[Problem to work on]
Recast the lines below as a numbered list, leaving out any blank lines.

_ _ _

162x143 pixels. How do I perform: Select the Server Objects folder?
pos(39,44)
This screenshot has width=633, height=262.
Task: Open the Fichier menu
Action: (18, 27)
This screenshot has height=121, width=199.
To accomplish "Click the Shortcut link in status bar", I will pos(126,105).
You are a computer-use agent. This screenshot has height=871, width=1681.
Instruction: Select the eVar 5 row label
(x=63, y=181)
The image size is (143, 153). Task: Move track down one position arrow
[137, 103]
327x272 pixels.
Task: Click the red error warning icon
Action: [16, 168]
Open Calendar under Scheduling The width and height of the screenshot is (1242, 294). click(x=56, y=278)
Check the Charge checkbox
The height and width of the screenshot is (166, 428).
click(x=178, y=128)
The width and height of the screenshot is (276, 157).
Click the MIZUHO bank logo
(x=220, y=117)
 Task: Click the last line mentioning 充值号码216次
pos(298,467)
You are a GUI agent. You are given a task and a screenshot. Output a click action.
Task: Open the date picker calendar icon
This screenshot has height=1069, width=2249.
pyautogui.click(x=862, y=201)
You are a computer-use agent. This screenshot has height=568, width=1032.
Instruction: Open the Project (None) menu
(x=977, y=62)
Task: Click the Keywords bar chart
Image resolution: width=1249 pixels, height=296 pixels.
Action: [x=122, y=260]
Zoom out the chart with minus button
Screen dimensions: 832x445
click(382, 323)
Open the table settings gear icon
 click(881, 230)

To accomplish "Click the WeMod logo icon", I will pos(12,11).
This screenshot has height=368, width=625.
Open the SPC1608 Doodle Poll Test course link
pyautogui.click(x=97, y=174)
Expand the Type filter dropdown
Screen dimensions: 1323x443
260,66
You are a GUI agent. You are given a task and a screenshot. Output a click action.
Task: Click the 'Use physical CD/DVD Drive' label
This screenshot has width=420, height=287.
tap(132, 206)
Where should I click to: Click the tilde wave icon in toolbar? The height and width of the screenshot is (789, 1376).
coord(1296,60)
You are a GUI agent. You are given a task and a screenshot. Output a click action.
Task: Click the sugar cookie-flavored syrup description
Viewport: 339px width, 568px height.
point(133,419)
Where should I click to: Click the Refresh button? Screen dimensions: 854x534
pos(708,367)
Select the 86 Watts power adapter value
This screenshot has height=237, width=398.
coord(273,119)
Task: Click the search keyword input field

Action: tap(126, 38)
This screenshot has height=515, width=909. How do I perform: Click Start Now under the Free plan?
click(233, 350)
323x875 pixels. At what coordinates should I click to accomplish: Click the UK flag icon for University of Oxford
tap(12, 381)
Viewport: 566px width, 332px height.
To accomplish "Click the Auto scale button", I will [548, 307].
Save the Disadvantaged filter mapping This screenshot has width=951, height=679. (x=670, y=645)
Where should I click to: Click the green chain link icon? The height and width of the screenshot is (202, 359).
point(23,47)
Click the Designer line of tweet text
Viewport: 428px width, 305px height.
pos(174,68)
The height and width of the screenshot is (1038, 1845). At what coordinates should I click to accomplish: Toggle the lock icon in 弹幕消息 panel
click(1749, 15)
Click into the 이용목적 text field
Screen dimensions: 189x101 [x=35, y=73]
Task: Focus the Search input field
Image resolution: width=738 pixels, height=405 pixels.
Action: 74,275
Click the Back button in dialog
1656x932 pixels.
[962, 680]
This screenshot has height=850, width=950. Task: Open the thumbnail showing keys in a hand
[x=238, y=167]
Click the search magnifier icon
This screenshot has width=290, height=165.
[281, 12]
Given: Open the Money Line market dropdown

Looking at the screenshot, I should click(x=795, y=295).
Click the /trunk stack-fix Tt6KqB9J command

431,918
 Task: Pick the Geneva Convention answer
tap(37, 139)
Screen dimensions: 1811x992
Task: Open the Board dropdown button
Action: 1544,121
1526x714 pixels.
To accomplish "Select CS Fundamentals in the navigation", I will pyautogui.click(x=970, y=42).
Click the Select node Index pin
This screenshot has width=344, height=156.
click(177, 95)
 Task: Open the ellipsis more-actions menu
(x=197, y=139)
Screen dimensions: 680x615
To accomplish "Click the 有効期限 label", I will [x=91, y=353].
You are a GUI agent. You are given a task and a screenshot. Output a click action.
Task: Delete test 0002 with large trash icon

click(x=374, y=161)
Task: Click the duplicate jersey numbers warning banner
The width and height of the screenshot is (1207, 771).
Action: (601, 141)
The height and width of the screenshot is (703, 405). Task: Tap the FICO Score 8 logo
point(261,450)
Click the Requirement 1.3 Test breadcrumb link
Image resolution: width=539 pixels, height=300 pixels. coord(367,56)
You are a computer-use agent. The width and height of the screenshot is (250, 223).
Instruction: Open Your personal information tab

_ _ _

[Exercise answer]
1. 162x143 pixels. How do I perform: Select the Server Objects folder?
2. pos(39,44)
3. This screenshot has width=633, height=262.
4. Task: Open the Fichier menu
5. Action: (18, 27)
6. This screenshot has height=121, width=199.
7. To accomplish "Click the Shortcut link in status bar", I will pos(126,105).
8. You are a computer-use agent. This screenshot has height=871, width=1681.
9. Instruction: Select the eVar 5 row label
10. (x=63, y=181)
11. The image size is (143, 153). Task: Move track down one position arrow
12. [137, 103]
13. 327x272 pixels.
14. Task: Click the red error warning icon
15. Action: [16, 168]
16. Open Calendar under Scheduling The width and height of the screenshot is (1242, 294). click(x=56, y=278)
17. Check the Charge checkbox
18. The height and width of the screenshot is (166, 428).
19. click(x=178, y=128)
20. The width and height of the screenshot is (276, 157).
21. Click the MIZUHO bank logo
22. (x=220, y=117)
23.  Task: Click the last line mentioning 充值号码216次
24. pos(298,467)
25. You are a GUI agent. You are given a task and a screenshot. Output a click action.
26. Task: Open the date picker calendar icon
27. This screenshot has height=1069, width=2249.
28. pyautogui.click(x=862, y=201)
29. You are a computer-use agent. This screenshot has height=568, width=1032.
30. Instruction: Open the Project (None) menu
31. (x=977, y=62)
32. Task: Click the Keywords bar chart
33. Image resolution: width=1249 pixels, height=296 pixels.
34. Action: [x=122, y=260]
35. Zoom out the chart with minus button
36. Screen dimensions: 832x445
37. click(382, 323)
38. Open the table settings gear icon
39.  click(881, 230)
40. To accomplish "Click the WeMod logo icon", I will pos(12,11).
41. This screenshot has height=368, width=625.
42. Open the SPC1608 Doodle Poll Test course link
43. pyautogui.click(x=97, y=174)
44. Expand the Type filter dropdown
45. Screen dimensions: 1323x443
46. 260,66
47. You are a GUI agent. You are given a task and a screenshot. Output a click action.
48. Task: Click the 'Use physical CD/DVD Drive' label
49. This screenshot has width=420, height=287.
50. tap(132, 206)
51. Where should I click to: Click the tilde wave icon in toolbar? The height and width of the screenshot is (789, 1376).
52. coord(1296,60)
53. You are a GUI agent. You are given a task and a screenshot. Output a click action.
54. Task: Click the sugar cookie-flavored syrup description
55. Viewport: 339px width, 568px height.
56. point(133,419)
57. Where should I click to: Click the Refresh button? Screen dimensions: 854x534
58. pos(708,367)
59. Select the 86 Watts power adapter value
60. This screenshot has height=237, width=398.
61. coord(273,119)
62. Task: Click the search keyword input field
63. Action: tap(126, 38)
64. This screenshot has height=515, width=909. How do I perform: Click Start Now under the Free plan?
65. click(233, 350)
66. 323x875 pixels. At what coordinates should I click to accomplish: Click the UK flag icon for University of Oxford
67. tap(12, 381)
68. Viewport: 566px width, 332px height.
69. To accomplish "Click the Auto scale button", I will [548, 307].
70. Save the Disadvantaged filter mapping This screenshot has width=951, height=679. (x=670, y=645)
71. Where should I click to: Click the green chain link icon? The height and width of the screenshot is (202, 359).
72. point(23,47)
73. Click the Designer line of tweet text
74. Viewport: 428px width, 305px height.
75. pos(174,68)
76. The height and width of the screenshot is (1038, 1845). At what coordinates should I click to accomplish: Toggle the lock icon in 弹幕消息 panel
77. click(1749, 15)
78. Click into the 이용목적 text field
79. Screen dimensions: 189x101 [x=35, y=73]
80. Task: Focus the Search input field
81. Image resolution: width=738 pixels, height=405 pixels.
82. Action: 74,275
83. Click the Back button in dialog
84. 1656x932 pixels.
85. [962, 680]
86. This screenshot has height=850, width=950. Task: Open the thumbnail showing keys in a hand
87. [x=238, y=167]
88. Click the search magnifier icon
89. This screenshot has width=290, height=165.
90. [281, 12]
91. Given: Open the Money Line market dropdown
92. Looking at the screenshot, I should click(x=795, y=295).
93. Click the /trunk stack-fix Tt6KqB9J command
94. 431,918
95.  Task: Pick the Geneva Convention answer
96. tap(37, 139)
97. Screen dimensions: 1811x992
98. Task: Open the Board dropdown button
99. Action: 1544,121
100. 1526x714 pixels.
101. To accomplish "Select CS Fundamentals in the navigation", I will pyautogui.click(x=970, y=42).
102. Click the Select node Index pin
103. This screenshot has width=344, height=156.
104. click(177, 95)
105.  Task: Open the ellipsis more-actions menu
106. (x=197, y=139)
107. Screen dimensions: 680x615
108. To accomplish "Click the 有効期限 label", I will [x=91, y=353].
109. You are a GUI agent. You are given a task and a screenshot. Output a click action.
110. Task: Delete test 0002 with large trash icon
111. click(x=374, y=161)
112. Task: Click the duplicate jersey numbers warning banner
113. The width and height of the screenshot is (1207, 771).
114. Action: (601, 141)
115. The height and width of the screenshot is (703, 405). Task: Tap the FICO Score 8 logo
116. point(261,450)
117. Click the Requirement 1.3 Test breadcrumb link
118. Image resolution: width=539 pixels, height=300 pixels. coord(367,56)
119. You are a computer-use agent. The width and height of the screenshot is (250, 223).
120. Instruction: Open Your personal information tab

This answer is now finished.